**BRIEF:** In the entries that follow, how many lines contain "will"? Please reply with only the number.

**AVAILABLE DATA:**

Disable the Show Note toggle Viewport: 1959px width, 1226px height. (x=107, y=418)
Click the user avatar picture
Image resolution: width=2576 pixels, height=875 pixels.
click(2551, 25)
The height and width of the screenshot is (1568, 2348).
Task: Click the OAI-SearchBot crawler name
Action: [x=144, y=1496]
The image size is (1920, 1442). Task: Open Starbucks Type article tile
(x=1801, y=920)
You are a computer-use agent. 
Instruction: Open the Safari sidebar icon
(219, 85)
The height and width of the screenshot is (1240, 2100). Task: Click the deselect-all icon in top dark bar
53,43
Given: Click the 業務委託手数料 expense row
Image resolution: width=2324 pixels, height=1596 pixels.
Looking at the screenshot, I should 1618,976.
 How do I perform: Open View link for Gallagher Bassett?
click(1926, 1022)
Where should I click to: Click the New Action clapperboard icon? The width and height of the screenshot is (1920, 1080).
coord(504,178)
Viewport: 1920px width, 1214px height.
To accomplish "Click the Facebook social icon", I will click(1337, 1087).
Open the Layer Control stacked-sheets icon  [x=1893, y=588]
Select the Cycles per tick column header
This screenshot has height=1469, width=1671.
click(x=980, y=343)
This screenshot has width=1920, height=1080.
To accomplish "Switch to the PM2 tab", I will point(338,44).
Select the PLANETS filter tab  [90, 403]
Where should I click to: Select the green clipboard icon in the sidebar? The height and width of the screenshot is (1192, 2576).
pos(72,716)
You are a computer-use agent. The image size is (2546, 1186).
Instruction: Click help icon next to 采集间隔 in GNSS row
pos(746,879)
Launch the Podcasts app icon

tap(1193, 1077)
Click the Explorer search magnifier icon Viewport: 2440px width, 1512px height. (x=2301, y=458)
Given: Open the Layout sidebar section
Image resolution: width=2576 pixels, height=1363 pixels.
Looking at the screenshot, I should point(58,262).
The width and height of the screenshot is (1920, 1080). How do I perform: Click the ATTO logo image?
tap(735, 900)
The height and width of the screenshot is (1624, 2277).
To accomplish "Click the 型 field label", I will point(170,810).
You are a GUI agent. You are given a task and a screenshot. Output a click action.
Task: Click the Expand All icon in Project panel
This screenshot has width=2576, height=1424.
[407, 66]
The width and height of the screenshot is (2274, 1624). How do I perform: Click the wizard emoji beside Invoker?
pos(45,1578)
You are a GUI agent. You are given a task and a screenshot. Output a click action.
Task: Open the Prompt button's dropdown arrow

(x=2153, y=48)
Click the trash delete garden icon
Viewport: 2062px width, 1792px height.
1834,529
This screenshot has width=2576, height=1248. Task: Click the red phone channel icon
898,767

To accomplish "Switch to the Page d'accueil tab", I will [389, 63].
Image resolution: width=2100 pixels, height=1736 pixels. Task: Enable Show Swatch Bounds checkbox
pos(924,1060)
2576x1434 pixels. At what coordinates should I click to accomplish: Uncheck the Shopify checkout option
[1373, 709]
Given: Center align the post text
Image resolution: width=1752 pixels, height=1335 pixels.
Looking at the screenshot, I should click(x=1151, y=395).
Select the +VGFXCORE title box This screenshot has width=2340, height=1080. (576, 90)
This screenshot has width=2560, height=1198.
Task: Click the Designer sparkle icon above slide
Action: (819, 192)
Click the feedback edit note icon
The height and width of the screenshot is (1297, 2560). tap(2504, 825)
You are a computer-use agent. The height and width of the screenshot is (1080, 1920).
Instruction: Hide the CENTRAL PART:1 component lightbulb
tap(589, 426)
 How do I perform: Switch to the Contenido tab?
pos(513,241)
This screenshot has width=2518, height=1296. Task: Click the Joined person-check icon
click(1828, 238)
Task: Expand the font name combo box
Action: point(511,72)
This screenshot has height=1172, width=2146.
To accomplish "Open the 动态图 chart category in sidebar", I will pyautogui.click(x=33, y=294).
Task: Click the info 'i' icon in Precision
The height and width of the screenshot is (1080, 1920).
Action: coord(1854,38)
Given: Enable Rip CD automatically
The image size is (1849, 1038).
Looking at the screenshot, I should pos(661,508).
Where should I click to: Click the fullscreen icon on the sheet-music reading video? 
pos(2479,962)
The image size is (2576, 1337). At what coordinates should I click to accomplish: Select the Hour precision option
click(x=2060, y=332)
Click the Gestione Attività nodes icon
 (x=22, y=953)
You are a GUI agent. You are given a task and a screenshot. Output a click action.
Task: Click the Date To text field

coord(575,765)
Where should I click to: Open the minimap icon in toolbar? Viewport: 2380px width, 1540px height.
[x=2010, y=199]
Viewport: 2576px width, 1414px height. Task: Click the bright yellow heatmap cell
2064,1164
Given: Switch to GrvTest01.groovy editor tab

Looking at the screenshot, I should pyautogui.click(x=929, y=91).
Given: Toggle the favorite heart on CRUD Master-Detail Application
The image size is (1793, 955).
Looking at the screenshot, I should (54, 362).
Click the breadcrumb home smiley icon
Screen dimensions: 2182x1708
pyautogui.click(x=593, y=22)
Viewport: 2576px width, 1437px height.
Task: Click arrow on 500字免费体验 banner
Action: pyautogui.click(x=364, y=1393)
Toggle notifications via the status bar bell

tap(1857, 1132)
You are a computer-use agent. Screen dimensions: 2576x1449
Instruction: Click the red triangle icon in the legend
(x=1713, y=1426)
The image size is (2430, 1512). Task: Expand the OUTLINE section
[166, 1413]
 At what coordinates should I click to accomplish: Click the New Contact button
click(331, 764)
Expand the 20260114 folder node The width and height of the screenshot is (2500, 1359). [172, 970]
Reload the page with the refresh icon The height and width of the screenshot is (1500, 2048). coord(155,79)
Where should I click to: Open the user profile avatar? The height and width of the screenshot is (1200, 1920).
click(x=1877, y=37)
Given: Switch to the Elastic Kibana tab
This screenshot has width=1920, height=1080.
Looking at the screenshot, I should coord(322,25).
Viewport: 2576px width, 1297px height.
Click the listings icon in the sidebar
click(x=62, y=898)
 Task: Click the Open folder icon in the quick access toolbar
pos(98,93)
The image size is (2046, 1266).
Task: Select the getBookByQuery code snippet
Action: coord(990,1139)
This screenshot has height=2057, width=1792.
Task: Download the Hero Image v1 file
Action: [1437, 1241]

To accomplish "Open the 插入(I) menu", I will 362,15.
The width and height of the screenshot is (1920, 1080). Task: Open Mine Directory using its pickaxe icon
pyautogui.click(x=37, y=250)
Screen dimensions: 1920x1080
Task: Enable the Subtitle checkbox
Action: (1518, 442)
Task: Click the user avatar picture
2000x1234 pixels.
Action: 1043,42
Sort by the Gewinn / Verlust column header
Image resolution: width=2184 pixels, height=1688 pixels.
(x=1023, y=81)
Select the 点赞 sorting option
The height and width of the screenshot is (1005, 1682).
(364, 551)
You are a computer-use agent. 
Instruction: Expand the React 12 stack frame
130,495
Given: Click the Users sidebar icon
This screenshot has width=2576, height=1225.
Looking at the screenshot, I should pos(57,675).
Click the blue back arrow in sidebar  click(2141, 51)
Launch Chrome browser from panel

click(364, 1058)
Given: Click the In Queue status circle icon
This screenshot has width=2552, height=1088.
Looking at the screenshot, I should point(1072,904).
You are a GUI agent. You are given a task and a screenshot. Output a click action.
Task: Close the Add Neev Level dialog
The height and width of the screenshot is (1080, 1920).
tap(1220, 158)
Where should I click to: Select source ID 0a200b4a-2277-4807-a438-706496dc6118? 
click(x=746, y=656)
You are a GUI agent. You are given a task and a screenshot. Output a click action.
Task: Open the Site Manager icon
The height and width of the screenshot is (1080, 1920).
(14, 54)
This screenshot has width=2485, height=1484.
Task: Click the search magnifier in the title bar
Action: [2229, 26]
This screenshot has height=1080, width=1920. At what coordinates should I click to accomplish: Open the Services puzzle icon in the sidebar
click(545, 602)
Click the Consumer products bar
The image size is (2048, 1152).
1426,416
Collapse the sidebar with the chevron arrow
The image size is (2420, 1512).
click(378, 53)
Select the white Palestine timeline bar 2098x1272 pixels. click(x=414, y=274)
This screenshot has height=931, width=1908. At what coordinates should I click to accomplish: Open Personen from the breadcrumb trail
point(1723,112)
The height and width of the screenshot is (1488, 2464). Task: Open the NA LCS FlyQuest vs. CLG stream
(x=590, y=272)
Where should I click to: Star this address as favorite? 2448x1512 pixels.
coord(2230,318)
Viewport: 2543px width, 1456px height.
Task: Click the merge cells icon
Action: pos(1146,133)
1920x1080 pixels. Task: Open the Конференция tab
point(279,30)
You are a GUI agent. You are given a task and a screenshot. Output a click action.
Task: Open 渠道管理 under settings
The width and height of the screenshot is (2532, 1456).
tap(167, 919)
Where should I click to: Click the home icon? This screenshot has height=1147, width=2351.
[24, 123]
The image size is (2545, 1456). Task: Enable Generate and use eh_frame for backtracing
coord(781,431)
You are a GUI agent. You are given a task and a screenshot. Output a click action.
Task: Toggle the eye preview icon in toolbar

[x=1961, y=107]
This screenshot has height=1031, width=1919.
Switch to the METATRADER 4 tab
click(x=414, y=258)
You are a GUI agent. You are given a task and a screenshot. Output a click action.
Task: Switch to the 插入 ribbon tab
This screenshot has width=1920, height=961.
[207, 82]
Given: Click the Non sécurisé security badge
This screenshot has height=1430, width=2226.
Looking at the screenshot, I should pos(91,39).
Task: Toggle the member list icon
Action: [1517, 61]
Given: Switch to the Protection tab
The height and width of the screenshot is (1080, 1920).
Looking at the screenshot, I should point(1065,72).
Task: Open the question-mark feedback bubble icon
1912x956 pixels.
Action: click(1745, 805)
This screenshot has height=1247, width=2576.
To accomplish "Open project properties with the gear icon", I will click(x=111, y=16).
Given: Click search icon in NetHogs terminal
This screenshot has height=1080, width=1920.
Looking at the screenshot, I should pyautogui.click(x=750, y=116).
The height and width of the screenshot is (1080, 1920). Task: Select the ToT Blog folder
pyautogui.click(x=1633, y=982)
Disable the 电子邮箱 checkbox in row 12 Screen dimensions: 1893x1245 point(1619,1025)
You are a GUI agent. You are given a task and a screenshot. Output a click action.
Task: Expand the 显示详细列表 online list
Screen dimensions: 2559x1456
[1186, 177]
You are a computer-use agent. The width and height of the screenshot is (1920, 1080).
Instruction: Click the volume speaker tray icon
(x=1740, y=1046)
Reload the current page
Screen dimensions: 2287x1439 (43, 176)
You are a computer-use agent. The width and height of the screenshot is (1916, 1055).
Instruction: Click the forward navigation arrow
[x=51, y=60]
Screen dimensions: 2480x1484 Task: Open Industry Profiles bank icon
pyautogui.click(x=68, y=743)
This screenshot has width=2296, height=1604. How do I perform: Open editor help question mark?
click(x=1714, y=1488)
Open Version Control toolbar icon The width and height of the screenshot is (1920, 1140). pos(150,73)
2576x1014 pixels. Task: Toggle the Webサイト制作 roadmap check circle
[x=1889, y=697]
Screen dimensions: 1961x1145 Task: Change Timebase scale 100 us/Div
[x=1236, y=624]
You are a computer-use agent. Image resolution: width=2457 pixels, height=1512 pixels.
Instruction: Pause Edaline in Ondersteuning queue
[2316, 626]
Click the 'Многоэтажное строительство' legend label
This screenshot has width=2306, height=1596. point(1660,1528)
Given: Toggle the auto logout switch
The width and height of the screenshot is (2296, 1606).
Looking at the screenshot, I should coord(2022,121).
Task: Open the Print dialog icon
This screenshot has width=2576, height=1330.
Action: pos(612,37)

**RESPONSE TO THIS EXERCISE:** 7